Are you looking for a project property? Or something you can rent out from the get-go.

Figuring out what you are looking for in your next investment is the first step you will need to take.

Properties that are in a particularly poor state of repair may be deemed ‘uninhabitable’ if the property lacks a working kitchen or bathroom, or has structural issues.

This is likely to mean that you cannot get a mortgage for the property straight away.

However, these types of properties can be picked up for a discount at auction and, if you are willing to put in the effort to bring them up to standard, can make decent profits from renting them out to tenants.

You may also wish to consider your current portfolio of properties, if you have one. Do you mainly specialize in HMO rentals, standard buy to lets, or would a holiday let property compliment your investment strategy?

  1. Learn how your auction will work

There are rules and disciplines that are used by experienced auctioneers and potential buyers.

It is essential that you understand how the public auction you are planning to attend will work.

Some auctioneers may have strict pre-bidding processes that you will need to complete, before being permitted to make bids.

Just turning up on the day expecting to participate might not be the right approach.

You will also need to understand what the immediate implications of a winning bid are. Typically you will need to pay 10% of your winning bid immediately, but this varies between auction houses.

Ask the auctioneer in advance for advice about the auction, so that you are not caught by surprise and return home empty-handed.

  1. Secure your finance

Due to the nature of auctions, things move at a quick pace. Because of this, it is essential to arrange your finance in advance.

You will need to work out what you can afford to bid and what it will cost you in the end.

Usually, auction buyers will have 28 days after the auction to complete the purchase and pay the balance, although it can be less than this sometimes.

A common way to finance an auction purchase is through a bridging loan. A short-term finance product that allows you the flexibility that a traditional mortgage doesn’t offer.

Bridging loans can also usually be arranged quite fast, so you will be able to get the cash you need quickly, before exiting into longer-term finance such as a traditional buy to let mortgage.
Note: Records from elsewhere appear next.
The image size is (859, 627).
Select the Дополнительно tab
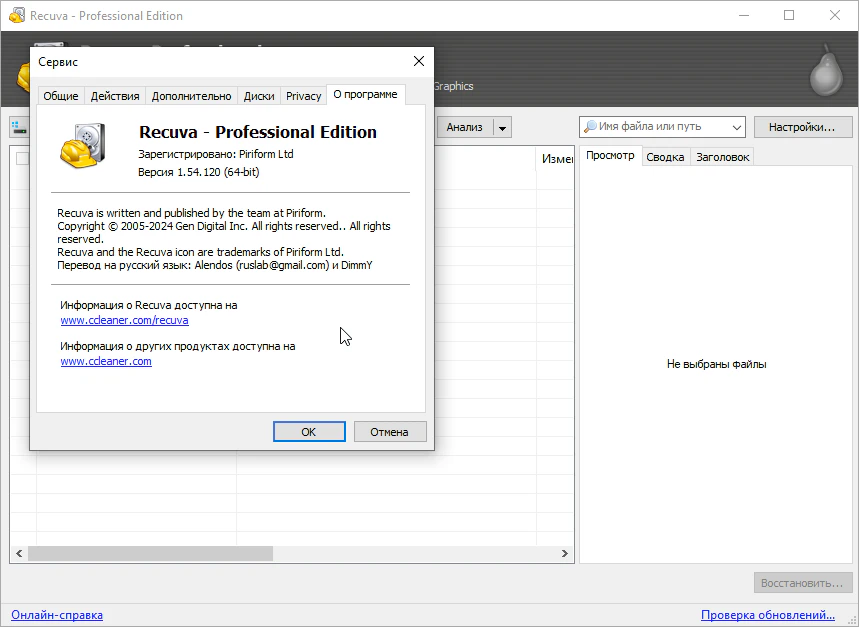pos(191,96)
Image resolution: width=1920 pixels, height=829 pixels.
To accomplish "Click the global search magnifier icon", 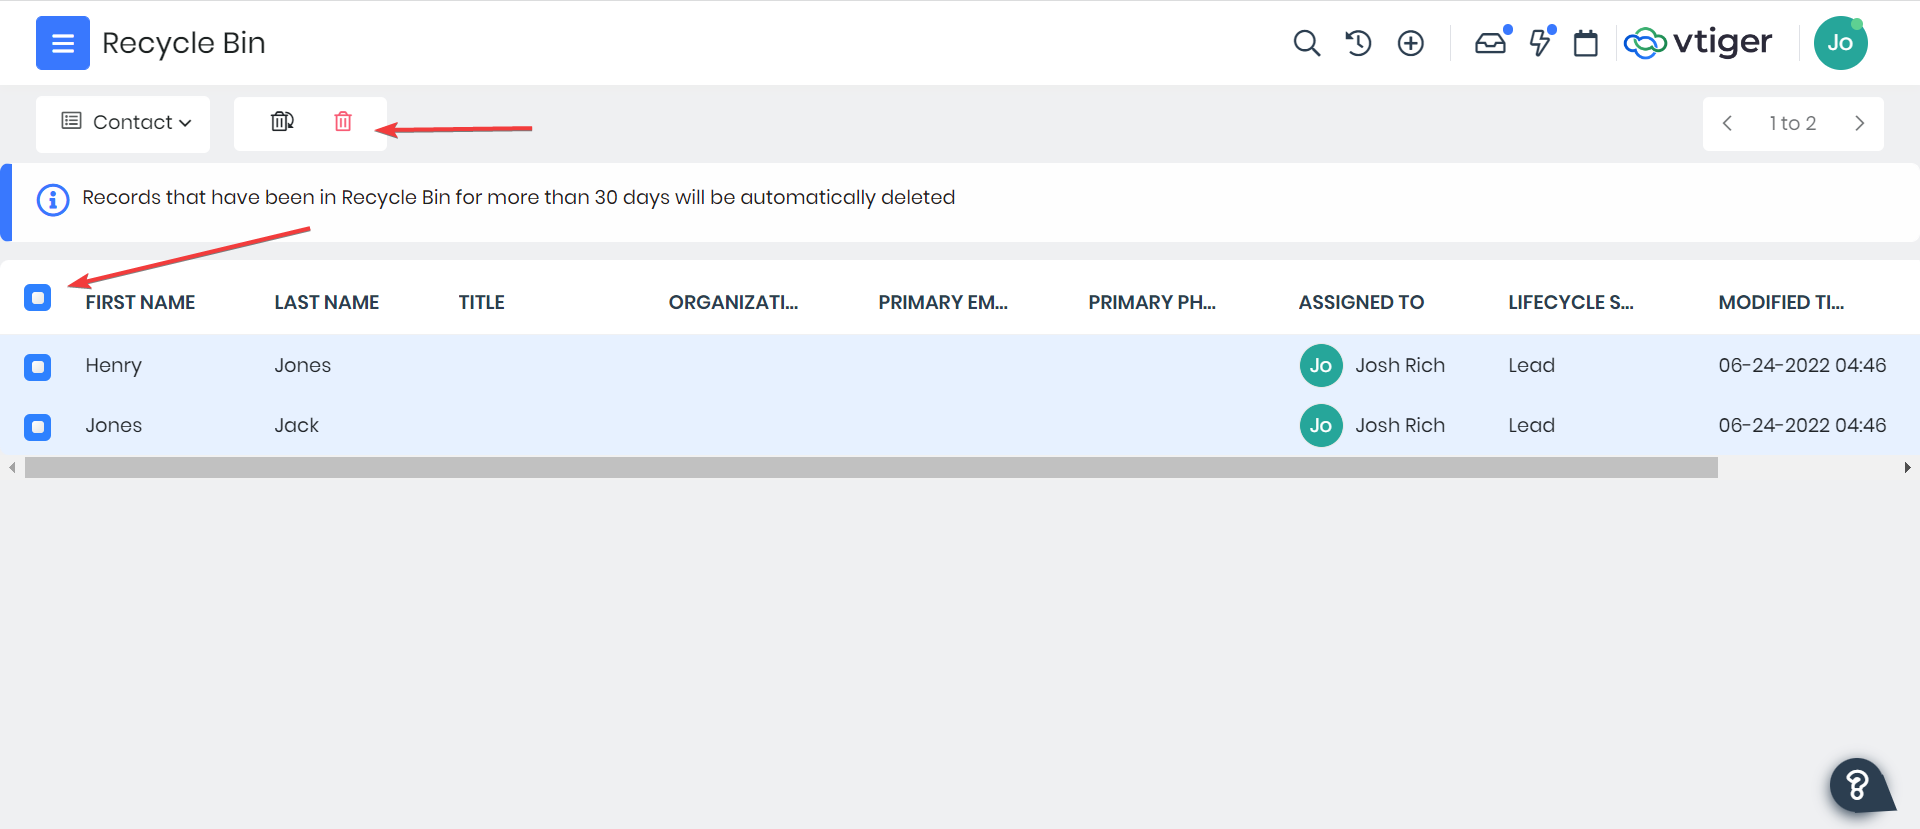I will (1306, 43).
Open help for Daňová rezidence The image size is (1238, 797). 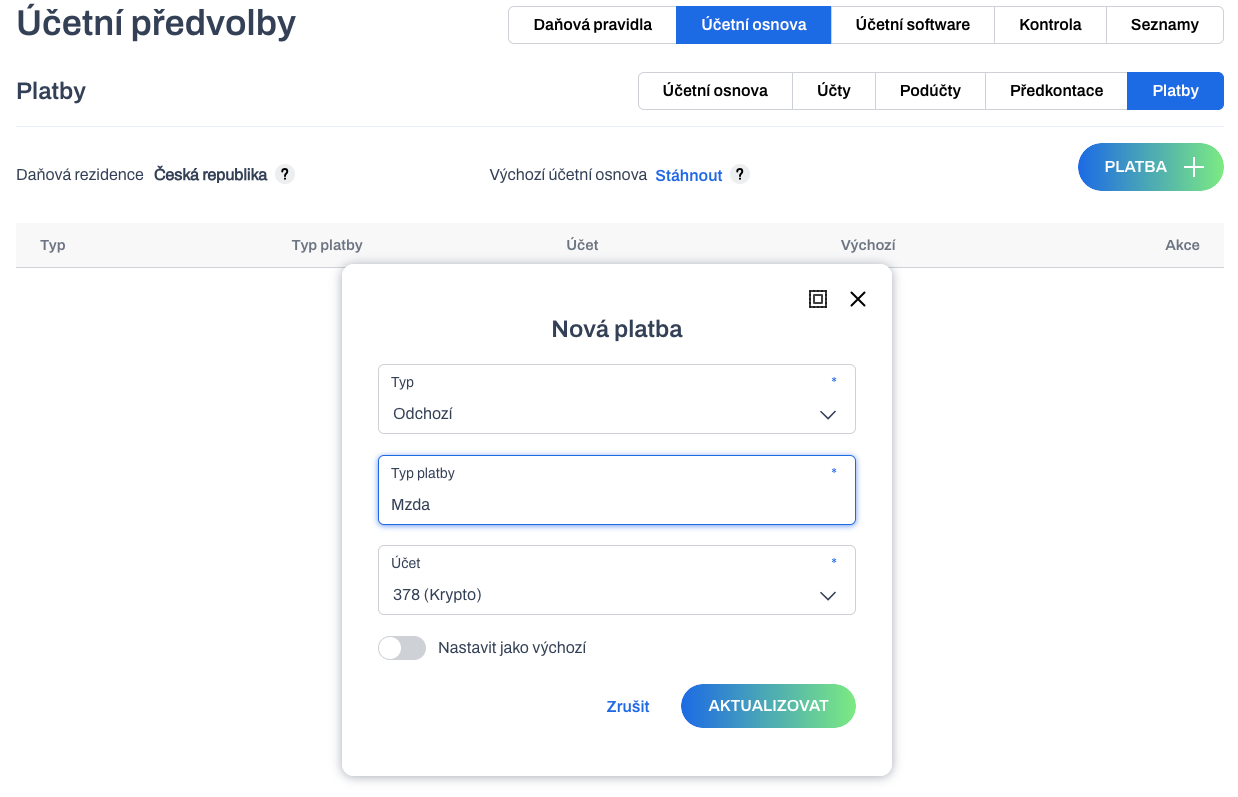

You can learn more about the process of getting a bridging loan on our main page.

  1. Research, Research, Research!

Once you have selected a potential property within your budget and know where the funding is coming from, your next task should be to read and fully understand the legal pack which comes with each property lot.

This contains documents relating to the property and is prepared by the seller’s conveyancer.

You will need to make sure that you have understood all of the properties, such as special conditions of sale, covenants, restrictions and rights of access.

You can request the legal pack in advance and ask your conveyancer to check it out as well.

It is also highly beneficial to visit the site, as you can learn a lot about who your prospective tenants could be from visiting a property and you can see for yourself what exactly you are buying. You can commonly do this by attending open house viewings set up by the auction house selling the property, but check as this is not always possible.

  1. Is it a good investment?

Critically for landlords, you will need to consider how to best maximise your rental yields.

When choosing your property, you should consider factors such as the general area, schools, social amenities and transport links, while being mindful of the future capital growth of their chosen property.

Only you can make that decision and decide if a specific auction property is the right pick for you.